The project is called Food Security: Healthy Wetlands for Healthy Women, Children and Men. It was supported by the European Union.
According to a report from project manager Dr Phongchanh Phongtraychack, about 70 percent of children aged between one and five in 24 targeted villages in Xaysettha, Sanxay and Phouvong districts lacked proper nutrition.
“We’re working with provincial and district health departments, the agriculture sector and the Lao Women’s Union.
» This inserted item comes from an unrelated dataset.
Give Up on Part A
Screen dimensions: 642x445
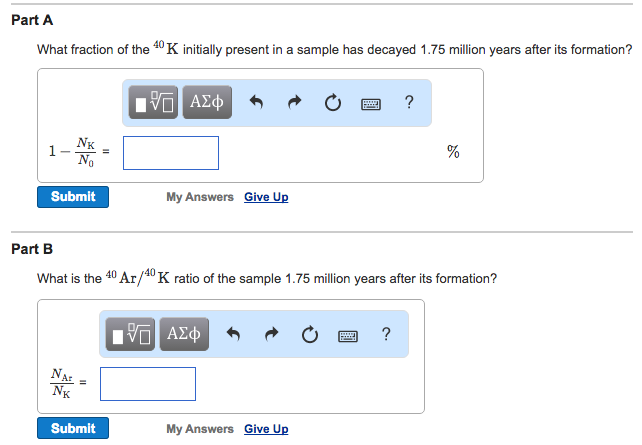266,197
Our target groups are basically everyone in the community,” she said.
Dr Phongchanh said the project had strengthened the capacity of local women to carry out community activities, with a focus on food knowledge, food resources, and healthy nutrition for women and children under the age of five.
The major aim of the project is to monitor community initiatives addressing health and nutrition needs, which is also part of the national poverty reduction plan for 2020.
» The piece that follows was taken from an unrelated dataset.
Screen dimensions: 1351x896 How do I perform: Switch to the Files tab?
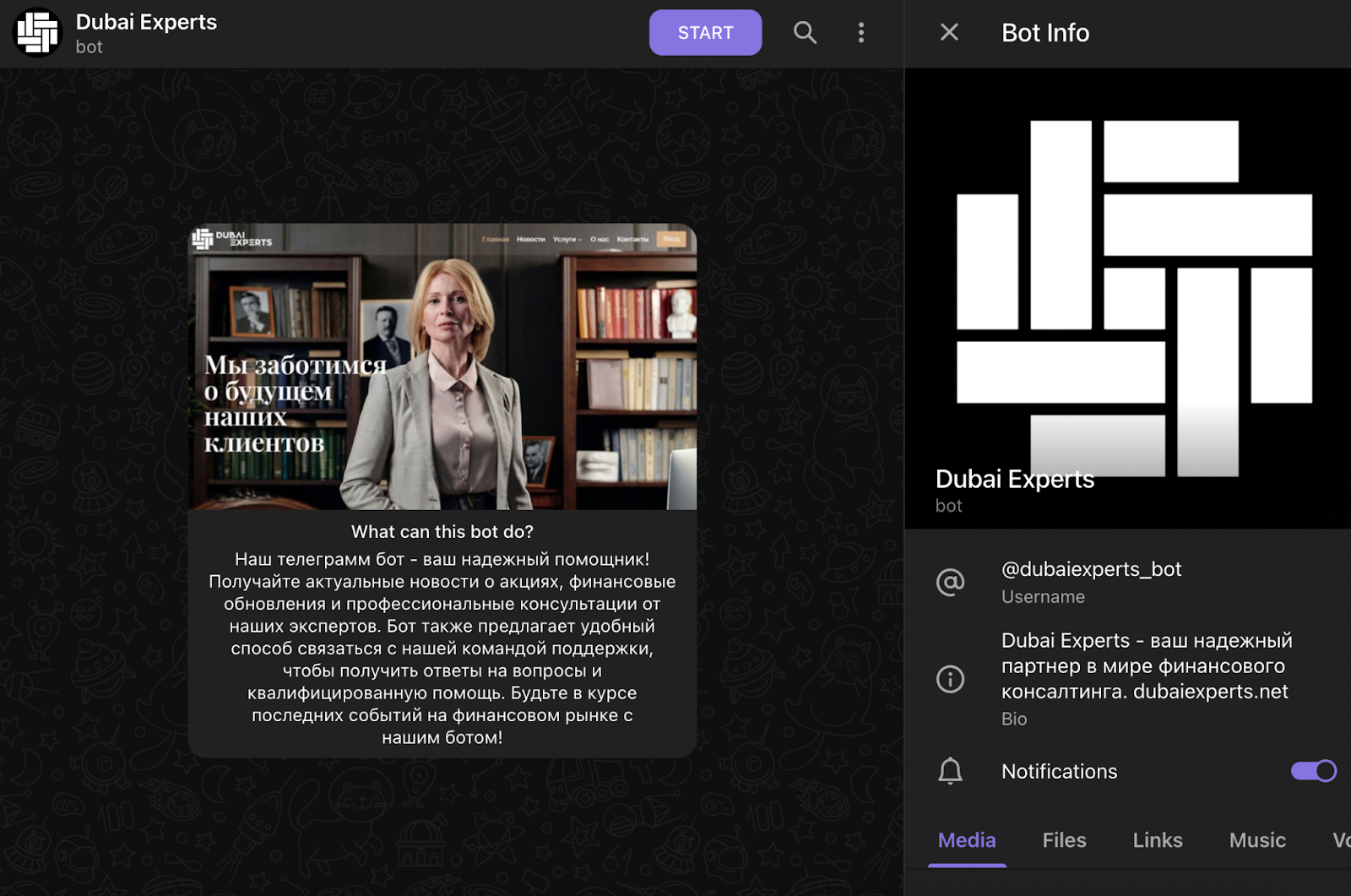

“Our approach is empowerment, focusing on building capacity at the community level to enable communities to identify and address their health needs, and be advocates for their right to health and services,” she said.
Dr Phongchanh said the project was also working with local authorities to strengthen education, improve primary healthcare for local people, improve infrastructure and develop farming and livestock industries.
In the past, many families in these districts struggled to grow enough rice and vegetables to eat, but a programme run by Health Unlimited three months ago has allowed many families to improve their living conditions.
The project helped mothers to monitor the growth of their children (using standard charts and weighing scales) and ensure that they knew the signs of malnutrition to look out for.
In 2008, 24 households undertook agricultural and forestry training courses provided by the organisation.
This year, with Health Unlimited’s food security project further supporting the villages, it is expected the trainees will use what they have learnt to develop their communities.
Some families still have insufficient rice to eat, mainly because they continue to undertake traditional practices, such as slash and burn cultivation and forest hunting.
This year farmers in the region will rotate crops of rice, fruit, onions, cucumbers, peas, and sweetcorn.
Dr Phongchanh said there used to be many hectares of rice fields, but earnings were low as local people lacked experience in farming.
“The project has encouraged villagers to develop and diversify their farming practices,” she said.
The project will run for 30 months.
In the first two years residents are being encouraged to increase livestock numbers using fish, chicken, frogs, cows and pigs provided by the project.
To achieve national poverty eradication goals, Dr Phongchanh said the project would cooperate with local authorities to implement the government’s policy of grouping small villages into larger units to enable people to work more efficiently towards moving out of poverty.
The districts are on track to wipe out poverty by 2020, and will be declared model districts of healthcare in the next six years, Dr Phongchanh said.